The editorial back and forth provides a great opportunity for the students, who, like the speakers, come from a wide range of academic departments, to interact with their peers and learn more about other disciplines. It also prepares them for their culminating course project, in which they creatively expand on a concept presented during the course. Projects have included statistical surveys assessing the role of intuition in a creative work, multimedia investigations of the importance of uncertainty in the creative process, drawings illustrating simplicity or attention, musical compositions exploring the nature of listening, platonic dialogues on the nature of creativity and films depicting giving. Basically, students may develop their projects and reflections in any genre that seems appropriate, including visualizing the concept of harmony through cupcakes. 

Though Ragsdale initially was unsure if the course in Michigan could match the success it had in Nebraska, he holds no such doubts today. At the beginning of each semester, his small class, with an enrollment limit of 22, typically ends up with a waiting list twice that size, while at the end of the semester, the Creativity in the Sciences and Arts course regularly receives the highest marks in year-end reviews. 

“I’ve had people ask me if I can teach this course to a thousand students each year and not just 22,” he jokes.

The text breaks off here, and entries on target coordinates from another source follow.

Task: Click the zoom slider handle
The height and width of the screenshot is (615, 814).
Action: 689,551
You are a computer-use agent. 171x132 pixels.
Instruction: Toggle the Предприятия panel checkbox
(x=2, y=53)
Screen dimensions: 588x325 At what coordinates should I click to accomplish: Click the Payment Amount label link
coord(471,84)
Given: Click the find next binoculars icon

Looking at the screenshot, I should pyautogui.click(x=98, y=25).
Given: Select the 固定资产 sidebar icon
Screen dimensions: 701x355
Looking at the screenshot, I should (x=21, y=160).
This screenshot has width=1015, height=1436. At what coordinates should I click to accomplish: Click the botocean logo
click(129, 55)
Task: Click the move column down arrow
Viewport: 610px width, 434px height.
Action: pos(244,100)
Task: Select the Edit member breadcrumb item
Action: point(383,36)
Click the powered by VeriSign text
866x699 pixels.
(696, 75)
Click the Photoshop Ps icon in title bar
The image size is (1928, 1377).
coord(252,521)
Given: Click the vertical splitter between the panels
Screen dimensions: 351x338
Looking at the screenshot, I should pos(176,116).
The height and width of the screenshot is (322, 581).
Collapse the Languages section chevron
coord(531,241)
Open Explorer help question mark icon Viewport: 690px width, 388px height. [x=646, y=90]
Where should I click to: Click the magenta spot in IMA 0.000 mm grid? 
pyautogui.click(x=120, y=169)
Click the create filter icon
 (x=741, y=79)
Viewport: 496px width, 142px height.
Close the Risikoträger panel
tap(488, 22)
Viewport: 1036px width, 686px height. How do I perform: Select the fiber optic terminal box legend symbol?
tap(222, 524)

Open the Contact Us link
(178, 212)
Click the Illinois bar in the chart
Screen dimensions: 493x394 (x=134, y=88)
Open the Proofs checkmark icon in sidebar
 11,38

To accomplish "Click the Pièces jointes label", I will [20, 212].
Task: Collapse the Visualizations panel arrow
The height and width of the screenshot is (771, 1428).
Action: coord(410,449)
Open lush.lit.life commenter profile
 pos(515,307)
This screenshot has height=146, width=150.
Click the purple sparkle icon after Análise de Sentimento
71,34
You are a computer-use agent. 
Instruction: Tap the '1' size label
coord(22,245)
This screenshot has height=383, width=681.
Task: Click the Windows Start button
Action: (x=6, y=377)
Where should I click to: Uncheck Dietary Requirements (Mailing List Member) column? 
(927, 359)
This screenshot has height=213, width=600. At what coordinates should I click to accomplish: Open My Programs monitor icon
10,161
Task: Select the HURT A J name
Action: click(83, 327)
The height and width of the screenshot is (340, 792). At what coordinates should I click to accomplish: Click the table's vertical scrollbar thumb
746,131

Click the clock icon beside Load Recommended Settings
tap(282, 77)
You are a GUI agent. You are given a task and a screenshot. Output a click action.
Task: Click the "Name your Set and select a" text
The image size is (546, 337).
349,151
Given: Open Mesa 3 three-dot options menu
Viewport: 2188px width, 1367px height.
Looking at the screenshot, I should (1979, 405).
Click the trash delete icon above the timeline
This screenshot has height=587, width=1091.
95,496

And while he won’t go as far as switching the class to a big auditorium lecture, he is open to considering ways to bring the course to a wider audience. 

However, he is worried about the loss of intimacy if the format is changed to accommodate more students; furthermore, he already has a full plate managing an active research group and teaching a graduate-level course in critical analysis of the scientific literature. 

“As much as the students hopefully get out of this course, I get even more,” he says. “I get to take part in lively debates, meet some fascinating university faculty, and see young people discovering their passion and expressing their own creativity.”